Celiac Disease Testing Matters
In need of a diagnosis for celiac disease? Here's what to expect.
Patients are usually screened for celiac disease with a blood panel. The diagnosis is then confirmed with a biopsy of the small bowel. Not every case of celiac disease is a straightforward diagnosis, in part because each test for celiac has an important limitation.
Doctors screen with a panel of blood tests since each test alone can vary in terms of specificity and sensitivity.
Limitations: Blood tests require the patient be on a regular (gluten-containing) diet in order to be accurate. Tests may need to be repeated over time as normal results don’t exclude the possibility the disease will develop later in life.
The small bowel biopsy is currently the gold standard for diagnosing celiac disease.
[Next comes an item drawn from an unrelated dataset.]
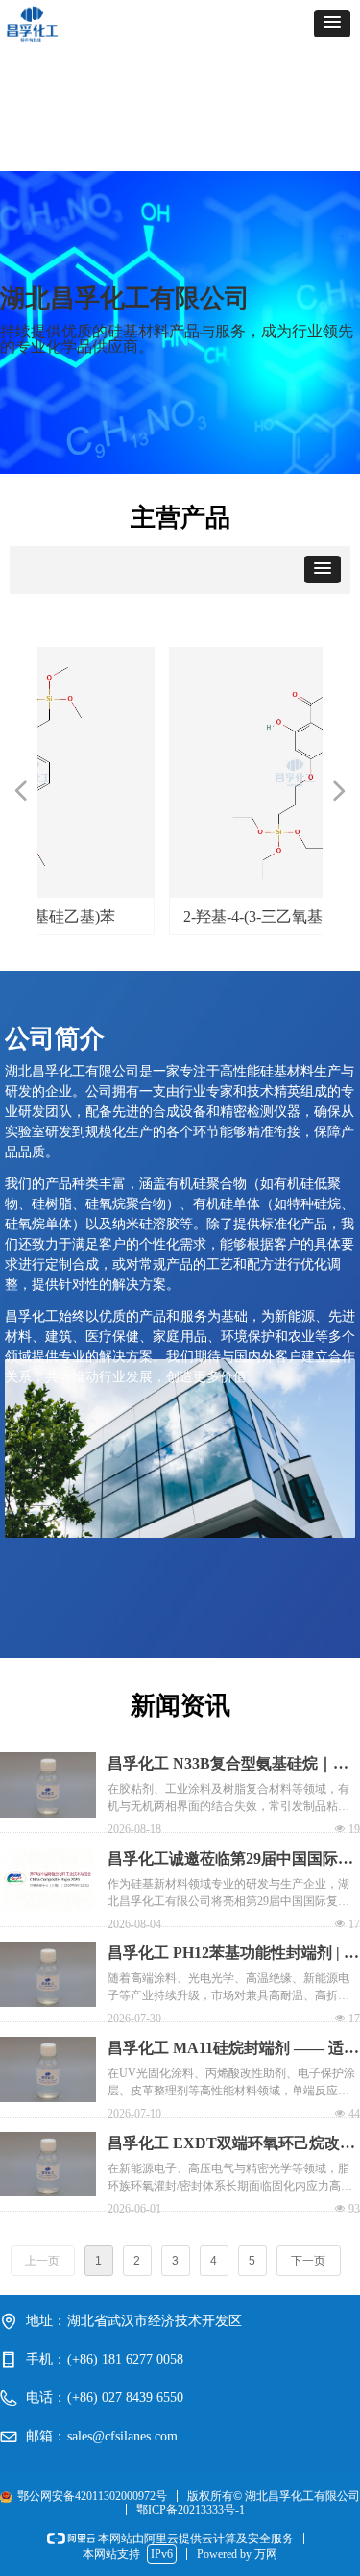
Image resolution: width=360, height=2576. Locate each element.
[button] (332, 23)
Doctors examine a small tissue sample, obtained via endoscopy, for evidence of flattened villi, the hair-like projections in the small intestine that absorb nutrients.
• Anti-tissue transglutaminase (tTG) antibodies
• Endomysial antibodies (EMA)
• IgG tissue transglutaminase
• Total IgA antibodies
Limitations: The biopsy, which requires the patient be on a regular (gluten-containing) diet in order to be accurate, may miss the portion of the small intestine with flattened villi. Because celiac disease doesn’t cause uniform intestinal damage, experts recommend that four to six different samples be taken from the third part of the duodenum. A biopsy may need to be repeated over time as normal results don’t exclude the possibility the disease will develop later in life.
Using a small sample of blood, cheek or saliva, the genetic test looks for two markers associated with celiac disease, HLA-DQ2 and HLA-DQ8.
Limitation: The genetic test only rules out celiac disease. A positive test result does not indicate the patient has or will develop celiac disease.
A skin biopsy is the gold standard for diagnosing dermatitis herpetiformis (DH), an uncomfortable skin condition associated with celiac disease. It’s characterized by an itchy, blistering rash, often on the elbows and knees. Treatment for DH is strict adherence to the gluten-free diet.
Limitations: The skin biopsy must be performed on uninvolved skin adjacent to the affected area since the inflammatory reaction interferes with immunological testing. Blood tests and intestinal biopsy do not always accurately diagnose celiac disease in patients who have DH.